If I had two PSUs - rectifier bridge, cap, regulator, wired to a single, non-center tapped output of a transformer - what would be the cons of having two of those, joining the GND of the first one with the plus of the second, compared to having the proper, inverted layout, with a negative regulator on the second PSU?

I've seen the join-two-positive idea on Tangent's site. Like so - http://tangentsoft.net/elec/tread/pguide.html#dual . It doesn't give me any alarm bells based on my knowledge of electronic components, but I'm sure there's got to be a reason there are negative voltage regulators and designs that use them.

Where is the catch, if any? And consider I've got a box full of positive regulators and no negative ones.

I've always been curious about that, but only recently started a design that would need such a supply.
 
Ok. this is from memory but I seem to rember a brief comment about this by Walter Jung back about 1979- 1980. The comment was something like... The hi speed transient responce of a stacked pair of positive regulators will not be as good as using
a positive and negative regulator but this effect is way above the
audio band. I am not claming that is an exact quote heck at my
age it's hard to rember to buy the right brand beer (joke).
 
Against:
*not everyone has two isolated windings as opposed to a single center-tapped winding.
*You'll need twice as many diodes to make a full wave rectifier (since you're basically making two independent supplies).
*The voltage drop (read as power wastage) through the diodes will be twice that of a positive/negative reg version.
The counter arguments would be:
*better matching of the positive and negative rails (since you're using the same devices, the transient response should be close to identical.
*The voltage not dropped in the diodes would be dropped in the regulator anyway.
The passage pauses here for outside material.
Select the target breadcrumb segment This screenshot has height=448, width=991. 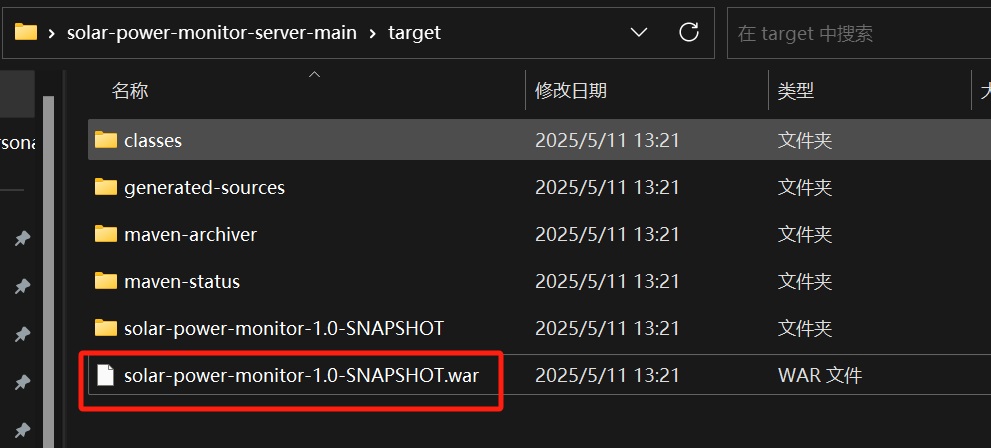(415, 33)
If you've already got the transformer then there's no problem either way from what I can see.

Cheers.
 
woody said:
Ok. this is from memory but I seem to rember a brief comment about this by Walter Jung back about 1979- 1980. The comment was something like... The hi speed transient responce of a stacked pair of positive regulators will not be as good as using
a positive and negative regulator but this effect is way above the
audio band. I am not claming that is an exact quote heck at my
age it's hard to rember to buy the right brand beer (joke).

Somewhere in these old Walt Jung articles:

5/07
Sources 101: Audio Current Regulator Tests for High Performance.
Part 2: Precise High Current/Voltage Operation
http://www.audioxpress.com/magsdirx/ax/addenda/media/jung2779.pdf

4/07
Sources 101: Audio Current Regulator Tests for High Performance.
Part 1: Basics of Operation
http://www.audioxpress.com/magsdirx/ax/addenda/media/jung2778.pdf

I think that he writes:
That 2 positive regulators are better than a positive and a negative regulator.
That he LM317 is better than the LM337 regulator.
 
Hi Atilla,
can you separate the Regulated zero volts line from the unregulated zero volts line?
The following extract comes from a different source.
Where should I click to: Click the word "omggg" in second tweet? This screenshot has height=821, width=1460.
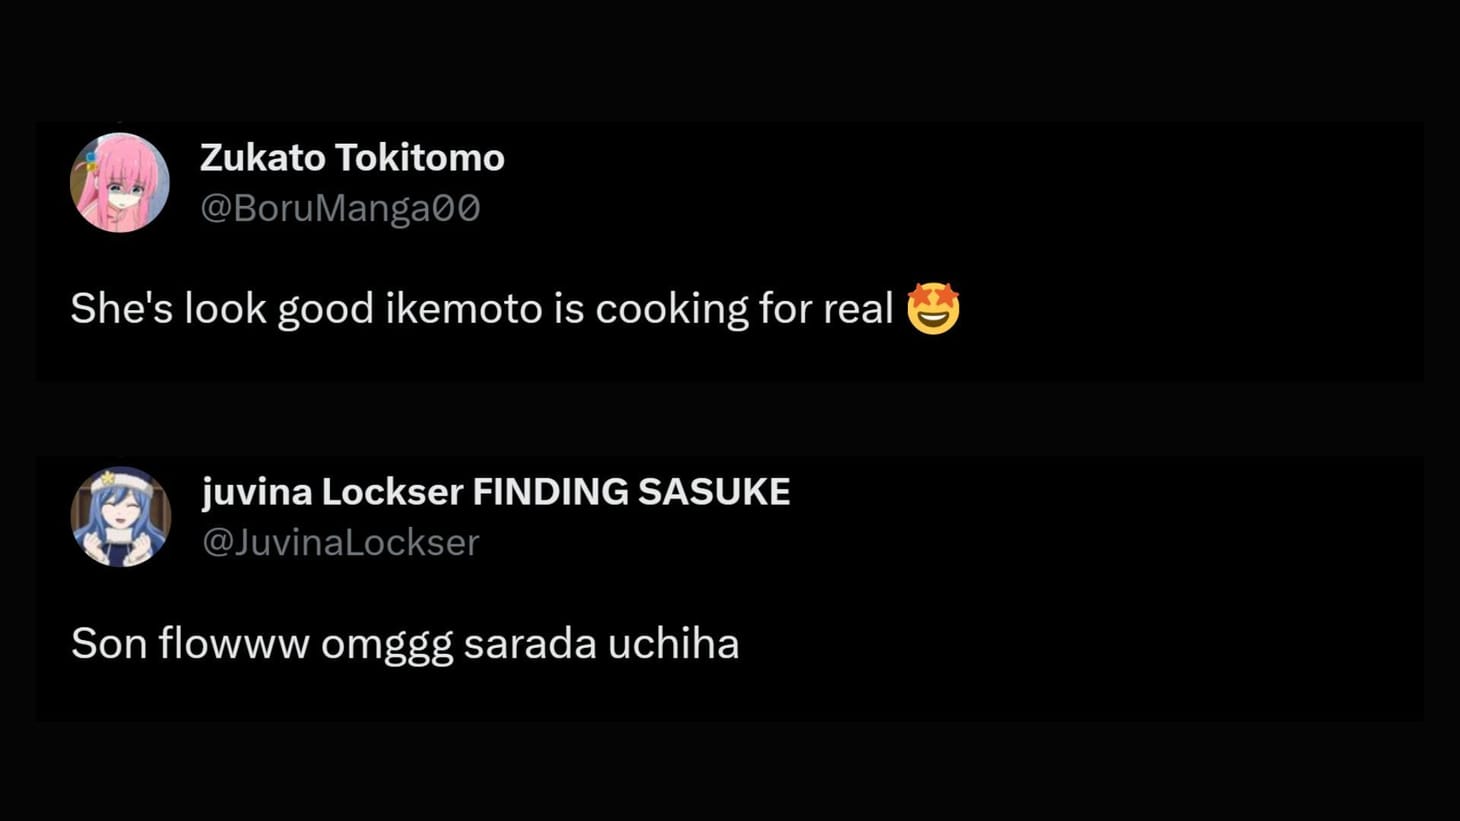point(386,645)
Try powering up each dual polarity half on it's own.

Try powering up both dual polarity halves simultaneously.
Now connect the two zero volts together. Does the bulb come on?
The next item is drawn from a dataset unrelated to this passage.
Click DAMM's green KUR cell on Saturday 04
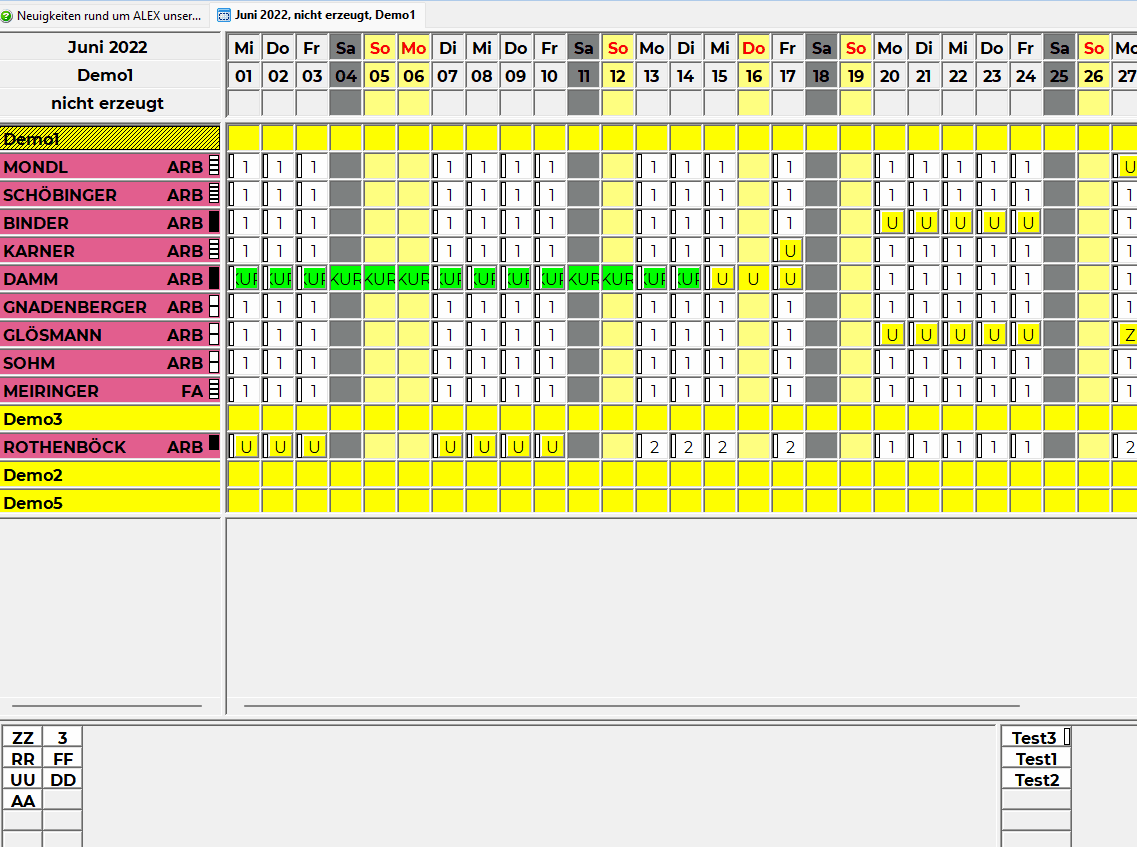 (x=346, y=279)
I have drawn this out and tried to analyse what you have and I cannot see the short circuit route for all those diodes confusing my little brain.

But don't give up yet, there are solutions. I know one, there are probably others.
 
2 Xformers

I am using a power supply exactly as you described in your first post. I needed a center tap, so I wired 2 12V Xformers together.
So I have 12-0-12 power supply. (secondary voltage of course after rectification) However, the Xformers have to be the same type with same voltage output. Before regulation my rails were about 1/2 V different.

Not recommended I guess - but it worked.